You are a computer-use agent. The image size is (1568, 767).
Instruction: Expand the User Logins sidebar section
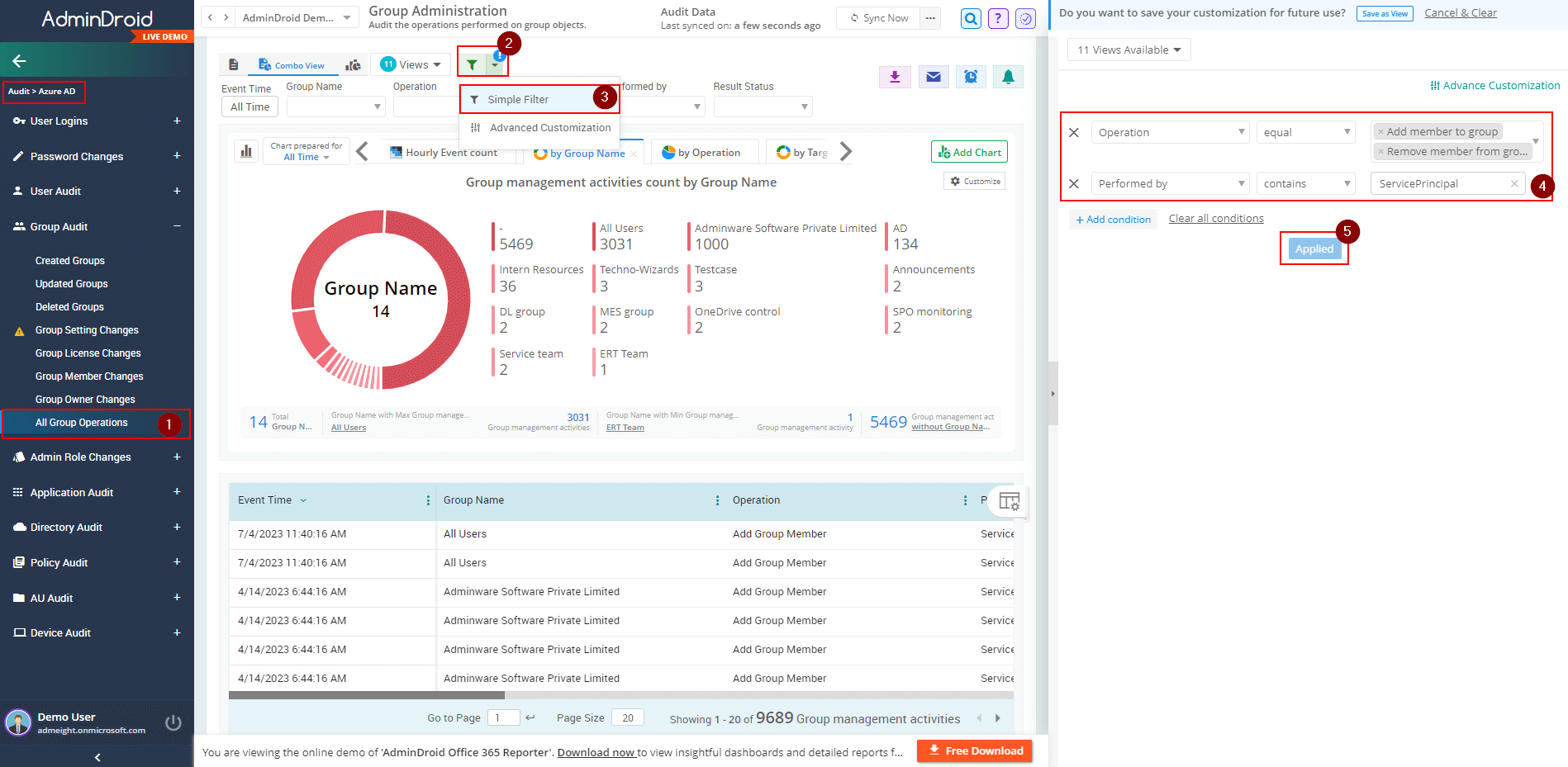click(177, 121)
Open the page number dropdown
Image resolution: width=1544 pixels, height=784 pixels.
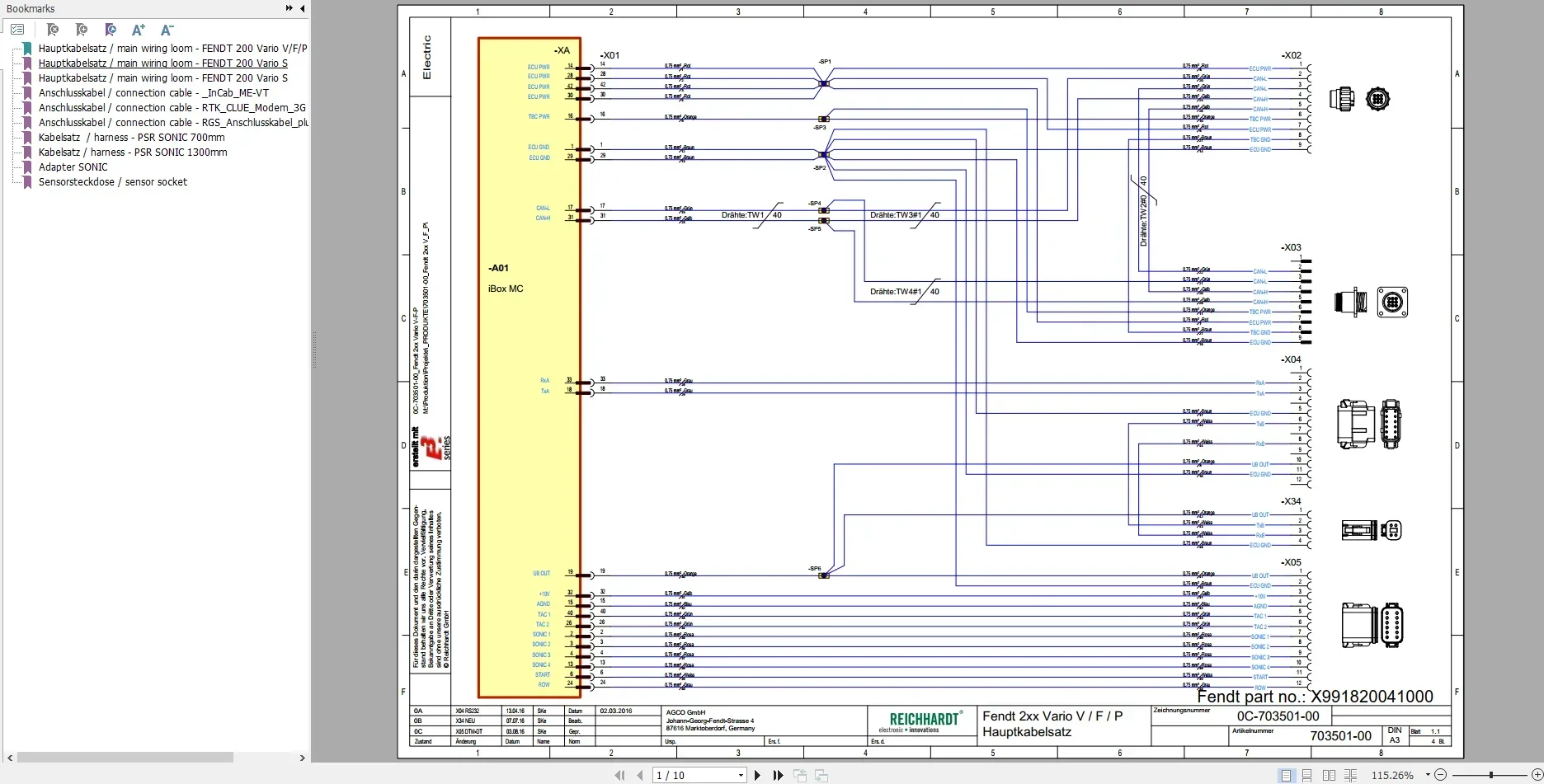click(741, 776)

◆ **SET TASK**:
Turn each line of the items above into a numbered list, skipping blank lines and leaving out the pictures.

◆ **WORKED ANSWER**:
1. You are a computer-use agent. The image size is (1568, 767).
2. Instruction: Expand the User Logins sidebar section
3. click(177, 121)
4. Open the page number dropdown
5. Image resolution: width=1544 pixels, height=784 pixels.
6. click(741, 776)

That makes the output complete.